This study demonstrates the significant potential of an intelligent monitoring and prediction method based on improved binocular vision and gradient-enhanced random forest (GERF) models in the field of surrounding rock deformation in mine roadways. In the future, this method is expected to further promote the development of intelligent and automated mining, achieving higher-precision, real-time monitoring and early warning of the underground environment. Scientifically, this research combines physical similarity modeling and machine learning to expand the theoretical framework of deformation prediction, providing new insights into the analysis of surrounding rock behavior in deep and complex geological environments. In terms of application, with the improvement of sensing technology and computing power, this method can be extended to more types of underground engineering and mining conditions, integrating multi-source sensor data to improve the robustness and adaptability of the system. Furthermore, combined with intelligent devices such as drones and robots, it can achieve broader autonomous monitoring and remote control in the future, contributing to the digital transformation of mine safety production and risk management.

6. Conclusions

This study developed a comprehensive deformation monitoring and prediction framework for deep soft-rock roadways by integrating binocular vision technology with machine learning. Through algorithmic innovation, physical modeling, and data-driven prediction, the research bridges the gap between laboratory-scale observation and real-time underground monitoring. The proposed system not only enhances the precision and robustness of deformation measurement but also expands the predictive capability of surrounding rock stability analysis. The main scientific and engineering conclusions are summarized as follows:

1. An improved Semi-Global Block Matching (SGBM) algorithm with an adaptive BlockSize mechanism was proposed, which dynamically adjusts the matching window based on image gradient and contrast. This enhancement significantly improves stereo-matching accuracy under the complex lighting and texture conditions typical of underground environments. A physical similarity-based experimental model using binocular vision was established to quantitatively analyze the deformation and failure characteristics of roadway surrounding rock. Validation against total station measurements demonstrated high reliability, with mean errors of 1.22 mm and 0.92 mm at different monitoring layers.

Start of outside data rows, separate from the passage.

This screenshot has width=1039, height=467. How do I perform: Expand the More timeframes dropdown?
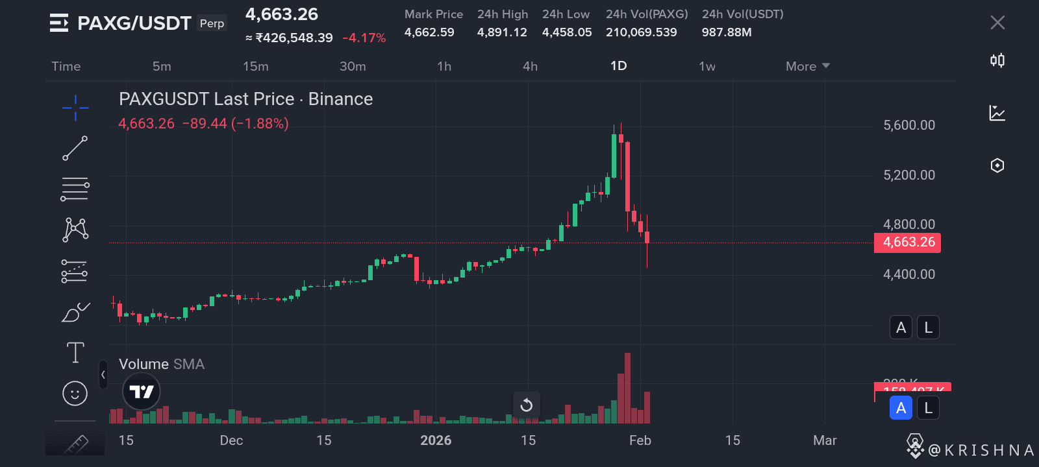pyautogui.click(x=808, y=66)
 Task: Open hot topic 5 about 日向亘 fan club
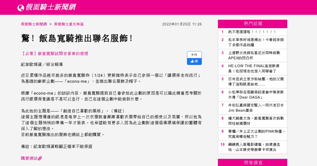pos(256,82)
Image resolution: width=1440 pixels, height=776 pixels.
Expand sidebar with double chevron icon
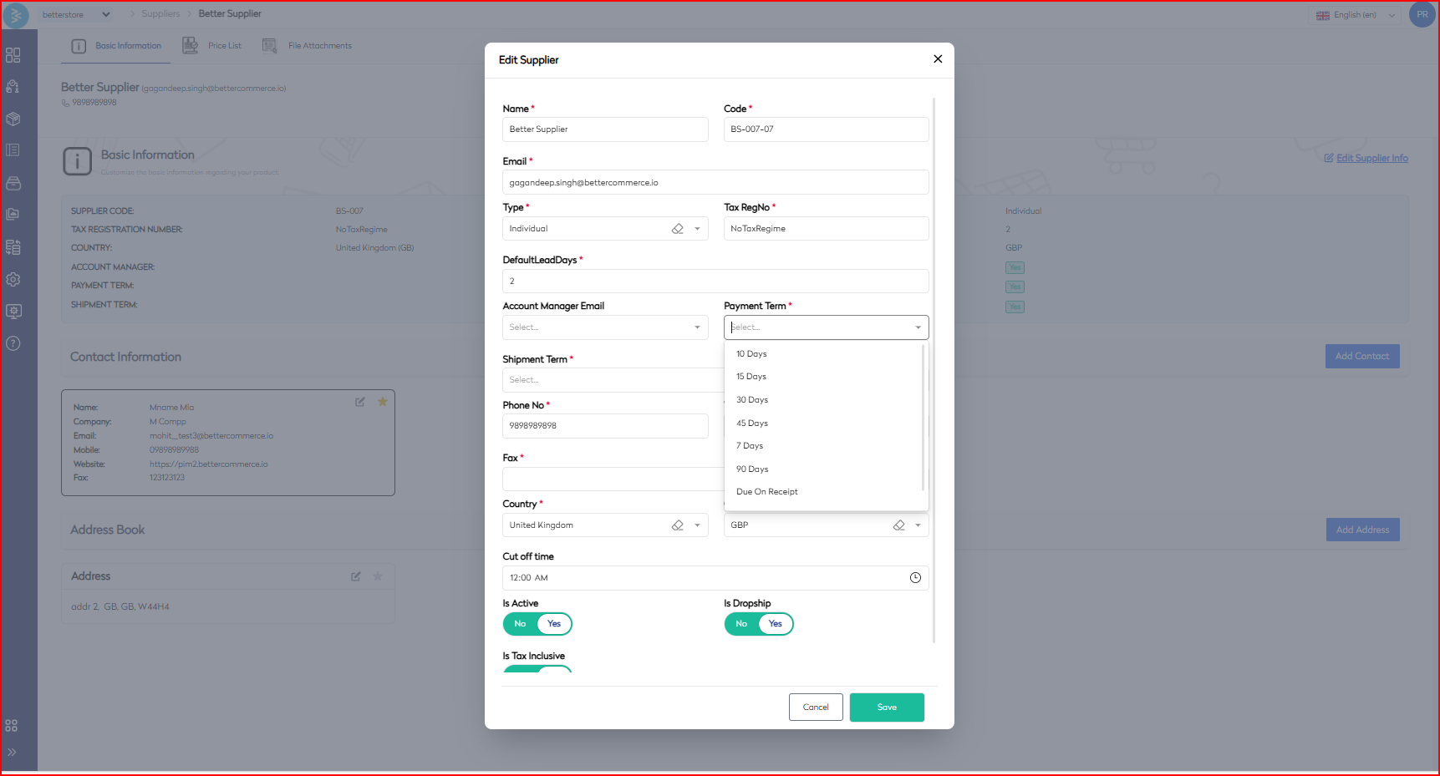pyautogui.click(x=12, y=752)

2. To predict deformation evolution, a Gradient-Enhanced Random Forest (GERF) model was developed and trained on datasets acquired through binocular vision monitoring. The model achieved an R² of 0.8856 for deep-level deformation prediction, surpassing AdaBoost, XGBoost, and ViT models by 7.82%, 8.68%, and 3.87%, respectively. The GERF model effectively integrates multi-dimensional visual data, enabling accurate spatiotemporal prediction of both surface and internal deformation in roadway surrounding rock. This provides a solid foundation for intelligent, data-driven monitoring and early warning in deep mining operations.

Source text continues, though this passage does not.